Algorithms to Improve the Speed of the Numerical Model Based on the Lattice-Boltzmann Method, 18-R8541
Inclusive Dates: 03/01/15 – Current
Background — This work solves the second problem of the first call for the Computational Optimization Focused Internal Research Program, "Desired Computational Enhancements for Our In-House lattice-Boltzmann Method-Based Numerical Model for Applications in Oil and Gas Exploration and Biomedical Fields." Because the solver was developed through the solution of physical problems, computational efficiency was not a primary developmental concern. As the solver capability continues to expand with more complexity, computational efficiency is becoming increasingly important.

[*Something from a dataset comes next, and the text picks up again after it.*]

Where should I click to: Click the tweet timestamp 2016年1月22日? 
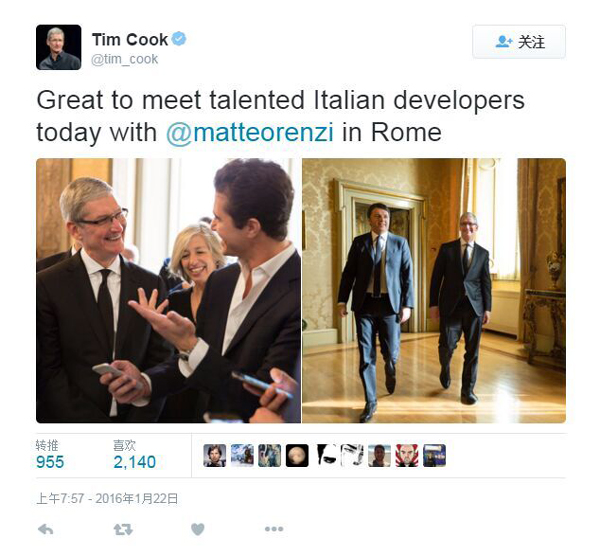[107, 499]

The objective of the problem statement for this program is to improve the speed of the time-consuming computations of the lattice-Boltzmann (LB) solver. In the posed problem, four computationally intensive issues are requested to be improved to shorten solution time:
- Reduce computation time for the streaming algorithm
- Reduce computation time to search for the particle boundary and nearby solid nodes
- Reduce computation time to generate normally distributed random numbers and predict an average nanoparticle trajectory from many simulations
- New methods to scale or run the code in parallel with CPUs, GPUs, or a combination of both
Approach — This project is intended to solve the first three issues by using efficient algorithms to speed up the computations of the current LB solver. The primary approach to improving computation speed is eliminating repetitive computations in the code for which the result does not change or changes very little. Additionally, the solution approach to predict nanoparticle trajectories requires random number generation and uses a Monte Carlo sampling method, both of which are improved upon by using probabilistic methods.
Accomplishments — The computational speed of the solver has increased between 40 and 75 percent for four benchmark problems by reducing or eliminating the repetitive calculations within the code. Two approaches to replace the Monte Carlo sampling method are being evaluated, a Latin-hypercube-sampling method and a matched-moment method. The goal of the Latin-hypercube-sampling method is to reduce the total number of solutions necessary to predict an average nanoparticle trajectory, while the matched-moment method is a computationally faster alternative than the generation of random numbers used in the LB solver.